====== DATA FOR PROCESSING ======

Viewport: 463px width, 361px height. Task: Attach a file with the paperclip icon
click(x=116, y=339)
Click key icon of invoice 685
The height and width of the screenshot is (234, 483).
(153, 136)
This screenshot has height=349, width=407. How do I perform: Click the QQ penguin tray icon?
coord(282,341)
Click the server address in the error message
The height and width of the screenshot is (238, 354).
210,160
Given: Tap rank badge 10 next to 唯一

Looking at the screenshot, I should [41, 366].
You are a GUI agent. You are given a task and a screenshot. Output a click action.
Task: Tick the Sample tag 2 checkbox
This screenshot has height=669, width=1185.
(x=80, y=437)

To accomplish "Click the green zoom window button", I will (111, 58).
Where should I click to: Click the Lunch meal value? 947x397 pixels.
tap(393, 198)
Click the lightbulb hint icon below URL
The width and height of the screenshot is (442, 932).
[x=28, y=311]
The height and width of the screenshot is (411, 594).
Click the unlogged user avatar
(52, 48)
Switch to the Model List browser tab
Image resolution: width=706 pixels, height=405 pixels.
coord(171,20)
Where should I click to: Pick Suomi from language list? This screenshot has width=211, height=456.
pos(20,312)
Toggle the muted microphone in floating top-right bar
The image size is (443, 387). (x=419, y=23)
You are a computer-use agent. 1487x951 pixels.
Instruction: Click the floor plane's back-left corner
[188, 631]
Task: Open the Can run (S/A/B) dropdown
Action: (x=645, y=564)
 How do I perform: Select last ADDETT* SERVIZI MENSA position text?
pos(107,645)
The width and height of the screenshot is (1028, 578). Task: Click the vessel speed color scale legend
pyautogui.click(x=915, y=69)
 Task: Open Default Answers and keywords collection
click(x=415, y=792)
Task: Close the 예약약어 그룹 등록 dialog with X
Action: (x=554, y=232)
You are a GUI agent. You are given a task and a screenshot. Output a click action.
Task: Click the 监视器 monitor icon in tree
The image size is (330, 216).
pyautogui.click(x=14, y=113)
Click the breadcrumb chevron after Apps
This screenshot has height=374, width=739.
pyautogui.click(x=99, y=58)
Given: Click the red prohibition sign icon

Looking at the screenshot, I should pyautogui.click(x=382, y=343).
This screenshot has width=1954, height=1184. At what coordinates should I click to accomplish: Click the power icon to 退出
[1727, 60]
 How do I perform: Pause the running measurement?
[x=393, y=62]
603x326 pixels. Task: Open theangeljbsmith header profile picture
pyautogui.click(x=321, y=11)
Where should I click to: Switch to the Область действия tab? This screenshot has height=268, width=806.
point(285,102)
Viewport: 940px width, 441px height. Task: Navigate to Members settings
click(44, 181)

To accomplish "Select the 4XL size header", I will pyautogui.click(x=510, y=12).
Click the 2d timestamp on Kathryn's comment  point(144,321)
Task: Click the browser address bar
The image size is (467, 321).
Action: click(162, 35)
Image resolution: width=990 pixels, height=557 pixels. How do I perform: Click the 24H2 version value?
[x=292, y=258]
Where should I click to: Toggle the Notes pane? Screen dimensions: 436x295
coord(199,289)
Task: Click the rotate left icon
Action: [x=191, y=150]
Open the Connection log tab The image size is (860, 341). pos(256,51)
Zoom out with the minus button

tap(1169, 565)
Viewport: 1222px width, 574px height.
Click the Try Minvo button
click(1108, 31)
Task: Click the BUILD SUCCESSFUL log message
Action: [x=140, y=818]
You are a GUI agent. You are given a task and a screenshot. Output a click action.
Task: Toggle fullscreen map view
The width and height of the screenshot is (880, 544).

======

GIVEN REQUEST: Copy the lines of the data above exactly, starting at the line that contains "Where should I click to: Toggle" and ending after the line that contains "tap(1169, 565)".

WORKED ANSWER:
Where should I click to: Toggle the Notes pane? Screen dimensions: 436x295
coord(199,289)
Task: Click the rotate left icon
Action: [x=191, y=150]
Open the Connection log tab The image size is (860, 341). pos(256,51)
Zoom out with the minus button

tap(1169, 565)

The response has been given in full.